А я – на самом-то деле – никого не убил. Я сжёг – себя. И я – говорил ему об этом.
Открыто, прямым текстом. А он – не верил! Ну вот – ни капельки.
И я в этот момент был – в его глазах – тем самым мальчиком, слишком долго кричавшим слово "волки".
А был я в этот момент – на самом-то деле – тем самым рыцарем из детской сказки, победившим своего дракона и ставшего – им.
И потому…
Потому смог я тогда – только смеяться.
Смог лишь – в очередной раз – дать ему то, чего он хотел.
И это было началом конца.
Примерно за месяц (год? вечность?) до этого я случайно (случайно ли? а вот и не скажу, не скажу) увидел по телевизору выступление того парня. Звали его – да-да – Валентин Стрыкало. Его, собственно, и сейчас так зовут. И он – ха-ха – из города нашего Киева.
И после (прошла всего-то пара недель, если не ошибаюсь) – отложившаяся на подкорке не вполне ещё осознанная мысль, звучавшая примерно так: "вот он, мой главный конкурент на данном этапе" – заставила меня отойти от края.
Заставила? Нет. С силой – отдёрнула. И я пошёл по своим ступенькам – вниз, а не вверх. Чтобы, дойдя до самого дна – вновь начать свою вечную эскападу.
А мой друг, мой единственный – на тот момент – друг; единственный человек, которого бы я тогда послушал (просто потому, что был абсолютно уверен: не надо ему сейчас ничего говорить, ну вот – не надо, и всё тут) – он вернулся.
(Опять. В последний момент? Ха-ха, нет, не верьте – ведь "последний" момент бывает только в кино.)
Он ничего не стал такого уж "страшного" тогда делать. Не кидался мне на дверь и не швырялся пафосными речёвками, не резал себе руки под окном, не плакался в жилетку общим знакомым, не спал на прикроватном коврике, не шёл – по привычке – крошить за меня моих "врагов". Он просто сказал мне примерно следующее:
"Если ты примешь сейчас гимн шута как образ мысли… Мне будет страшно за тебя, рыжее солнце".

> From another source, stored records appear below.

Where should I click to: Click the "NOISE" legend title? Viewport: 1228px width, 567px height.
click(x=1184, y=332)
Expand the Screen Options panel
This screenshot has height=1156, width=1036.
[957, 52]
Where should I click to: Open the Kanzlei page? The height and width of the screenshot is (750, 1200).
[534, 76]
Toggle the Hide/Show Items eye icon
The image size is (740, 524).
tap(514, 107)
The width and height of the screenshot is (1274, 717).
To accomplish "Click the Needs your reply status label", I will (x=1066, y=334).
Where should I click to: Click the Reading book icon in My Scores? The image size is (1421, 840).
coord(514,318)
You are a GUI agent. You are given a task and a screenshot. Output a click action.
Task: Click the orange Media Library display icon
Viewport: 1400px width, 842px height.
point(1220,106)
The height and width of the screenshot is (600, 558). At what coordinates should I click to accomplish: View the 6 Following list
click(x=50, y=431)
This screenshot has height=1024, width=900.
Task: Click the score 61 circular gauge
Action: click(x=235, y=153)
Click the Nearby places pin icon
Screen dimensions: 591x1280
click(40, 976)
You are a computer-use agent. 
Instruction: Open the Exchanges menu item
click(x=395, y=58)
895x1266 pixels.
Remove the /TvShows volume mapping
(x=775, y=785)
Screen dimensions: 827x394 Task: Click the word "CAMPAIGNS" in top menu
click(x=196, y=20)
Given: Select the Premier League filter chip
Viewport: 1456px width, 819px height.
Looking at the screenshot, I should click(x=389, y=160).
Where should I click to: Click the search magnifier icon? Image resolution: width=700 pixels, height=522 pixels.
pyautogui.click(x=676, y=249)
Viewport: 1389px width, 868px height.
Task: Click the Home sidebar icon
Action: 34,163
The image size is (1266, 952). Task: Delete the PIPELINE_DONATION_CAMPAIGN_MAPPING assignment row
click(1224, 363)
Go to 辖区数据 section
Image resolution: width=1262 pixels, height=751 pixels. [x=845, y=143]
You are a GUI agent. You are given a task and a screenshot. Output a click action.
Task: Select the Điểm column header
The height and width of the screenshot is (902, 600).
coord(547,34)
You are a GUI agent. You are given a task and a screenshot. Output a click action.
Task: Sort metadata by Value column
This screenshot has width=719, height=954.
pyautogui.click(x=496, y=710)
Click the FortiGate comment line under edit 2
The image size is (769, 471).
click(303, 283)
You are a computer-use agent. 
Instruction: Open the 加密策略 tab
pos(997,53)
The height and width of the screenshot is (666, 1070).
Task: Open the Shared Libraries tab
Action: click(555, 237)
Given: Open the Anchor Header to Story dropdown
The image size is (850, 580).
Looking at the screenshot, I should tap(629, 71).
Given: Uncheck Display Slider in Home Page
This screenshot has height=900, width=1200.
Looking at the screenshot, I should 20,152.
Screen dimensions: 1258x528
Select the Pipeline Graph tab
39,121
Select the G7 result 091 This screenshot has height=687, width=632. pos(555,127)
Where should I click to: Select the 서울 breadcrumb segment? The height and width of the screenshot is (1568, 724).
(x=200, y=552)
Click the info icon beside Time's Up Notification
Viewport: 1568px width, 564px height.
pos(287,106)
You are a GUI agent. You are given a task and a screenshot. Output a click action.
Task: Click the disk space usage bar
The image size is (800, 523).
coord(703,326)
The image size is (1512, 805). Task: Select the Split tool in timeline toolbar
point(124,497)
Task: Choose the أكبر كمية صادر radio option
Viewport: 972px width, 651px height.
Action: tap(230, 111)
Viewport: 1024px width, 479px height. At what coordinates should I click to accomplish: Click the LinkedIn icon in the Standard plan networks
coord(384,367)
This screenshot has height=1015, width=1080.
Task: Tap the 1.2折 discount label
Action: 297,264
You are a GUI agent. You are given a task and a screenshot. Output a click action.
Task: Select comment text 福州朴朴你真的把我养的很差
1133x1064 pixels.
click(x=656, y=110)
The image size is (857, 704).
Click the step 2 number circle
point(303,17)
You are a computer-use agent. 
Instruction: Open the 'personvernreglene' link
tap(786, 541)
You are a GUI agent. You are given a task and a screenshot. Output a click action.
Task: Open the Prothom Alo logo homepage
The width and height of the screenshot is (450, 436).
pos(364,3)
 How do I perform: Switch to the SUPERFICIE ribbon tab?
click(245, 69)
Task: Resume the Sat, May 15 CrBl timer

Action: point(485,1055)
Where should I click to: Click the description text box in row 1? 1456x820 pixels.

И, если бы не эта пара – и множество других – "факторов", я бы уже не поднялся тогда. Попросту – не смог бы снова отодрать себя от пола и ещё раз собрать по частям.
Dakara… /помолчал/
Поэтому – не надо, очень прошу, сначала влюбляться в меня на пару недель, а после – пару лет бить ногами по почкам. Хорошо? /улыбается/
Поэтому – помни, как страшно мне будет, если я снова подниму эту маску, а ты... ты увидишь, что под ней, и, и… тоже убежишь от меня, во-от… /картинно рыдает/ … /тихо смеётся в сторонку/
В бой легче всего идти с открытыми картами. Это – единственное, что я понял за все эти годы. Лучше – поздно, чем никогда, как говорится, ха-ха.
Тогда – не приходится думать (в тот самый пресловутый ответственный момент) ещё и о том, "где же, в каком именно месте я, чёрт возьми, тогда солгал, что теперь приходится расхлёбывать ещё и – вот это вот (!!!), цензура, цензура, много цензуры".
И тогда – если ты услышишь меня и ответишь – я действительно приеду. Доползу. Anyway. Потому что… ну-у, потому что – всё просто, тупо и топорно: "мне надо это сделать".